Instructions to follow: Skip any pictures. Repeat the data exactly, from its first line through the line that holds "Comments feed (635, 1112)", both included.

Recorded information:
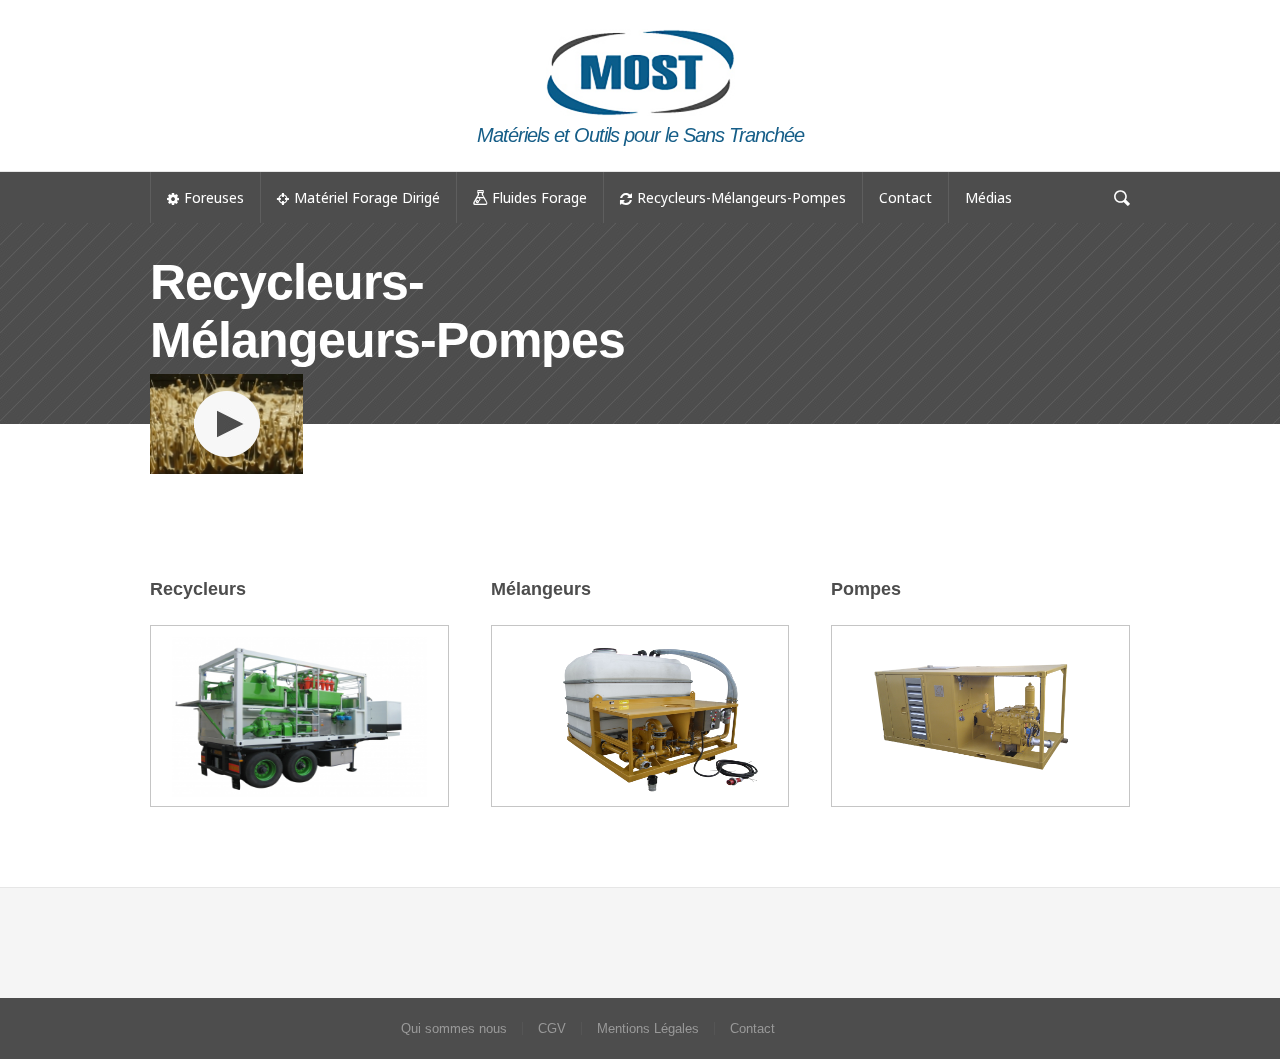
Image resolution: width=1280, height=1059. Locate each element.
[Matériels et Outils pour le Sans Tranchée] (640, 25)
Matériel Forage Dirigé (367, 197)
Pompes (866, 589)
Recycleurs (198, 589)
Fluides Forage (539, 197)
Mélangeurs (541, 589)
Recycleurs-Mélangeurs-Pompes (741, 197)
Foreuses (214, 197)
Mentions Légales (648, 1028)
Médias (988, 197)
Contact (905, 197)
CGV (552, 1028)
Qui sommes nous (454, 1028)
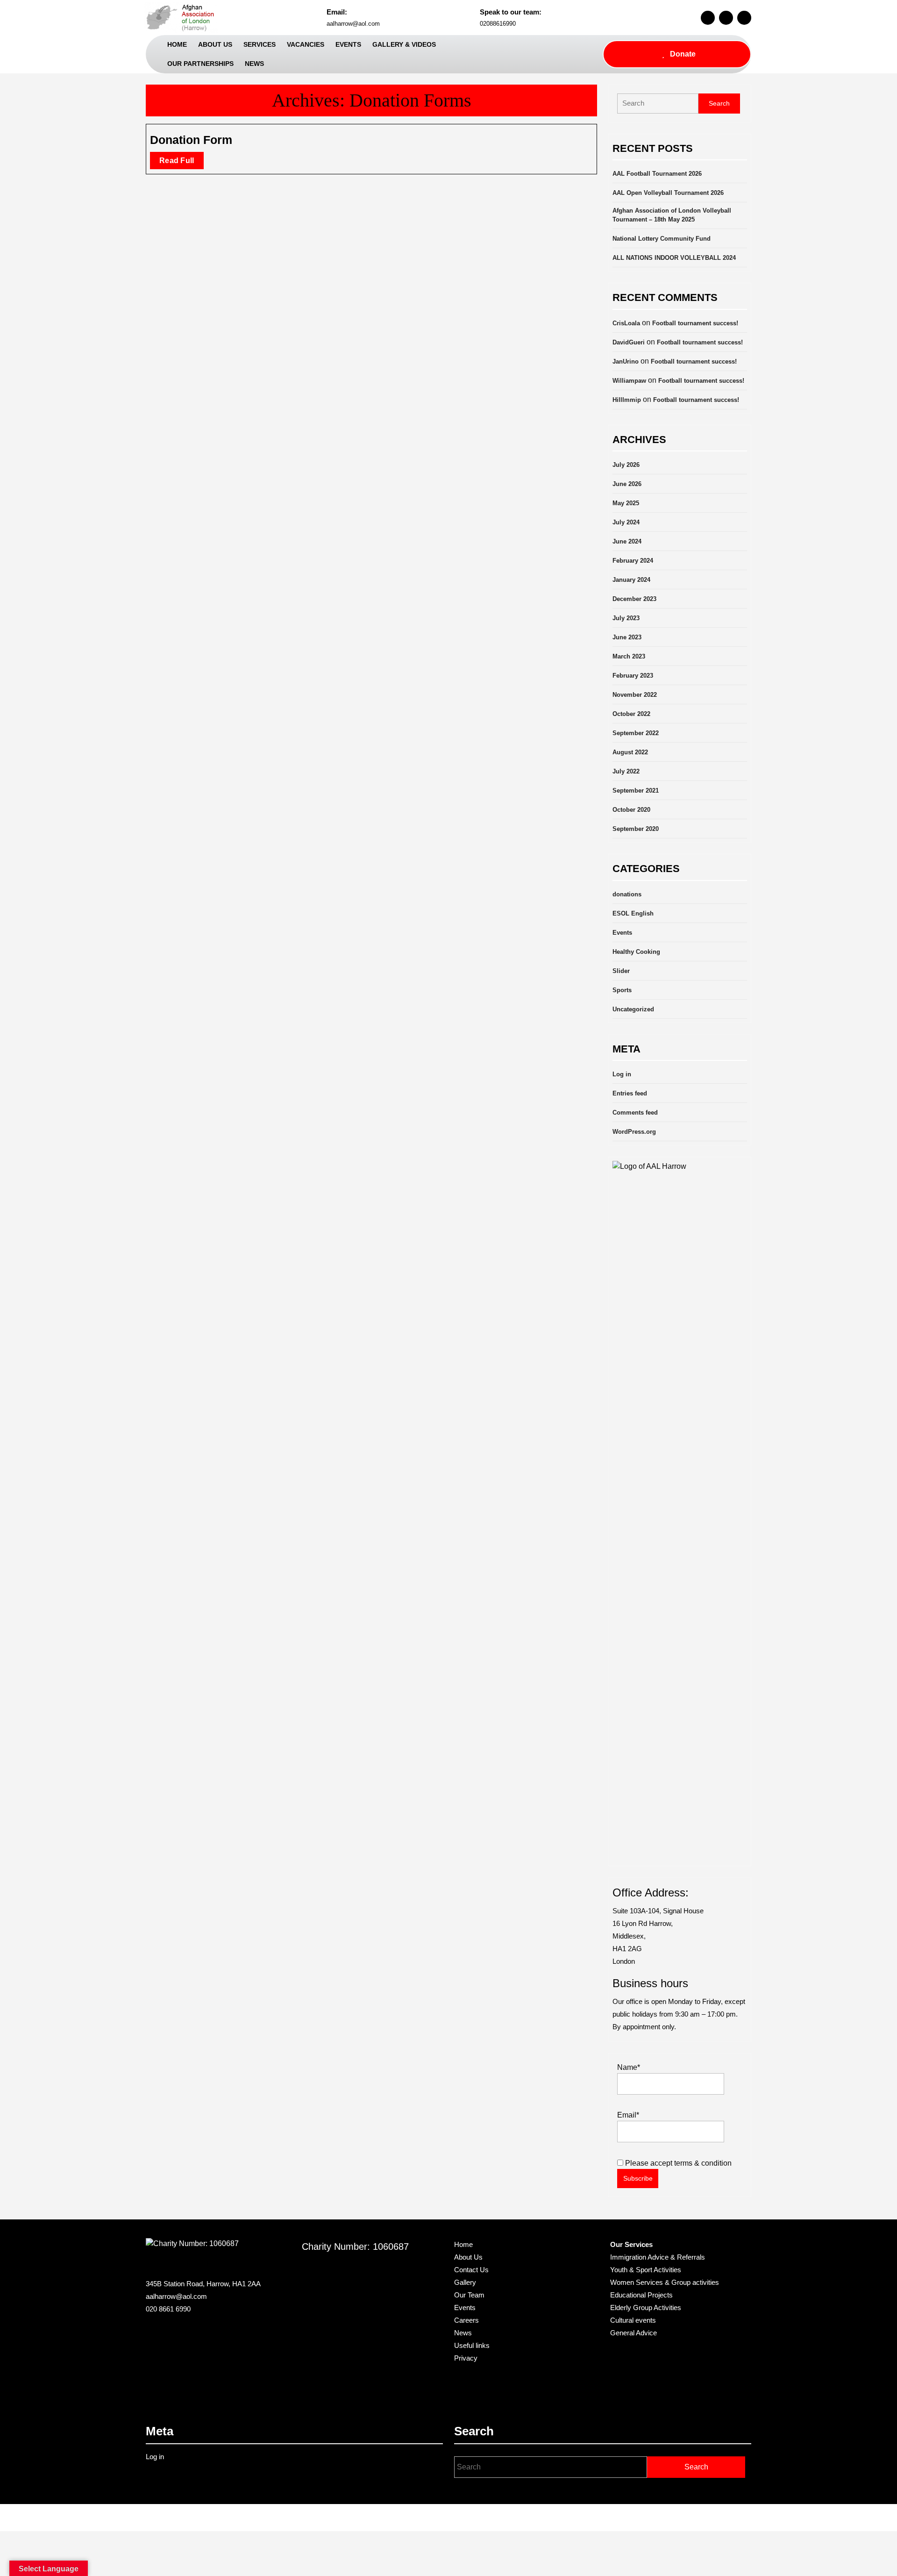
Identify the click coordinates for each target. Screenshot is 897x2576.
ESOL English (633, 913)
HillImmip (626, 399)
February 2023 (632, 675)
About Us (215, 44)
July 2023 (626, 618)
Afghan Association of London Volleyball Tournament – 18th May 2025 (671, 215)
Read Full (181, 162)
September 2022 (635, 733)
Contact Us (471, 2270)
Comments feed (635, 1112)
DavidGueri (628, 342)
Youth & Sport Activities (645, 2270)
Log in (621, 1074)
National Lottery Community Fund (661, 238)
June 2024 (626, 541)
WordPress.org (634, 1131)
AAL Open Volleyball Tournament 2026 (668, 192)
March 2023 (628, 656)
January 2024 (631, 579)
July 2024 (626, 522)
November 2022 (634, 694)
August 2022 (630, 752)
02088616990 (498, 23)
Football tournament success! (695, 323)
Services (259, 44)
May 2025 (625, 503)
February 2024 (632, 560)
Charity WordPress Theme (420, 2518)
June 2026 (626, 483)
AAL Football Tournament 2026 (657, 173)
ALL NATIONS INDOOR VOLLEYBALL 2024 (674, 257)
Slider (621, 970)
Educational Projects (641, 2295)
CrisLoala (626, 323)
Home (177, 44)
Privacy (465, 2358)
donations (626, 894)
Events (348, 44)
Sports (622, 990)
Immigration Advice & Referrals (657, 2257)
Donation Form (191, 139)
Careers (466, 2320)
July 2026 (626, 464)
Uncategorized (633, 1009)
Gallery (465, 2282)
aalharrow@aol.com (353, 23)
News (254, 63)
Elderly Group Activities (645, 2307)
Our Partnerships (200, 63)
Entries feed (629, 1093)
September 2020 (635, 828)
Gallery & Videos (404, 44)
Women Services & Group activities (664, 2282)
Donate (683, 54)
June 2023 (626, 637)
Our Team (469, 2295)
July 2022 (626, 771)
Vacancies (305, 44)
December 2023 (634, 598)
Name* (628, 2067)
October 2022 (631, 713)
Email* (628, 2115)
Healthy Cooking (636, 951)
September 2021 (635, 790)
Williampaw (629, 380)
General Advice (633, 2333)
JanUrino (625, 361)
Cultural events (633, 2320)
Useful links (472, 2345)
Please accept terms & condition (677, 2163)
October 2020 (631, 809)
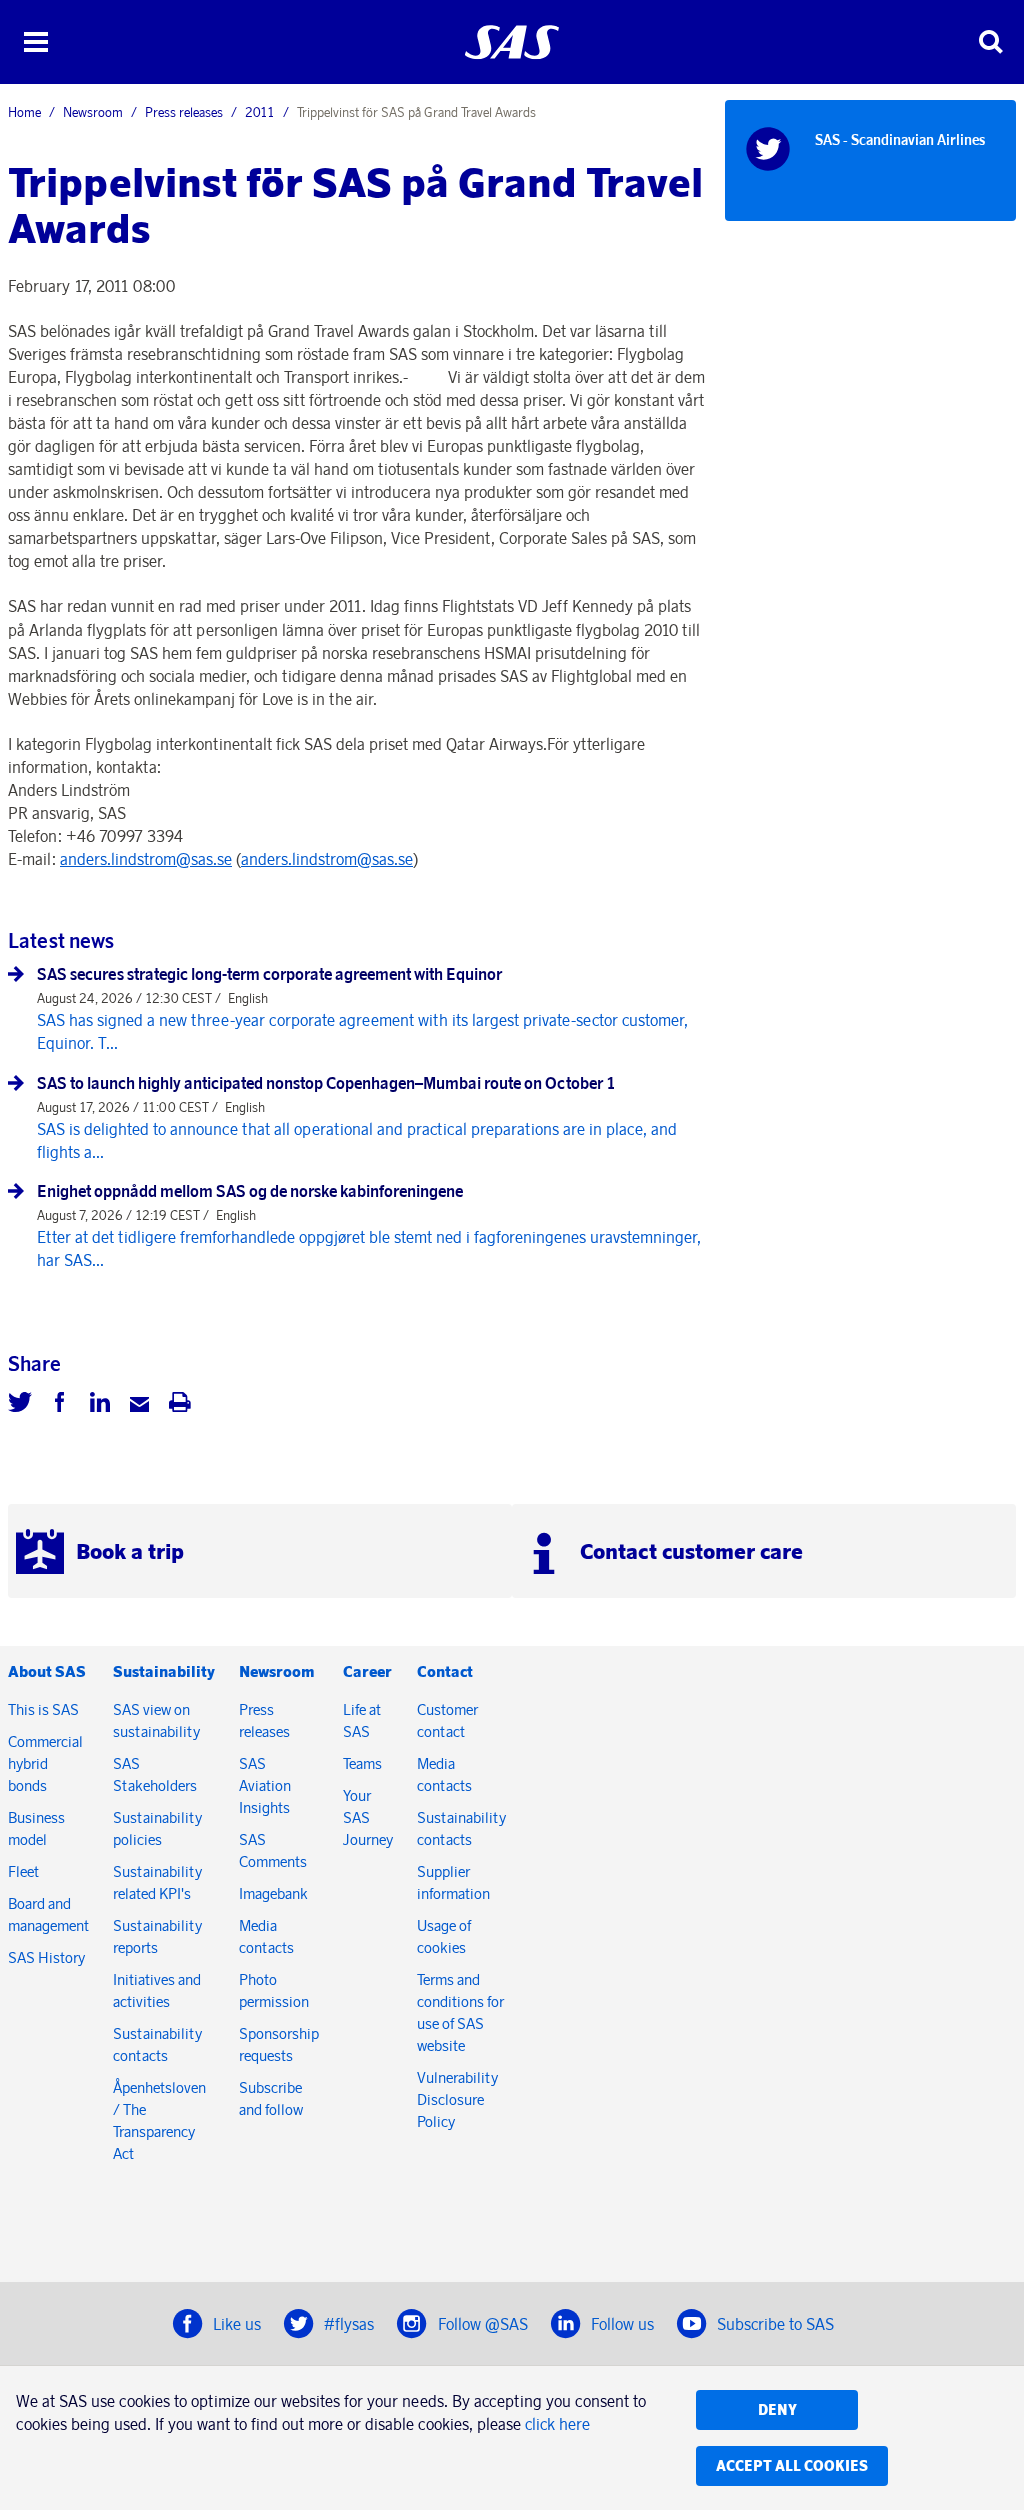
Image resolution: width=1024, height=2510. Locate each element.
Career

Task output:
Image resolution: width=1280, height=1059. Locate each element.
[Matériels et Outils pour le Sans Tranchée] (640, 25)
Matériel Forage Dirigé (367, 197)
Pompes (866, 589)
Recycleurs (198, 589)
Fluides Forage (539, 197)
Mélangeurs (541, 589)
Recycleurs-Mélangeurs-Pompes (741, 197)
Foreuses (214, 197)
Mentions Légales (648, 1028)
Médias (988, 197)
Contact (905, 197)
CGV (552, 1028)
Qui sommes nous (454, 1028)
Identify the click coordinates for each target. Screenshot is 897x2576.
ESOL English (633, 913)
HillImmip (626, 399)
February 2023 (632, 675)
About Us (215, 44)
July 2023 (626, 618)
Afghan Association of London Volleyball Tournament – 18th May 2025 (671, 215)
Read Full (181, 162)
September 2022 (635, 733)
Contact Us (471, 2270)
Comments feed (635, 1112)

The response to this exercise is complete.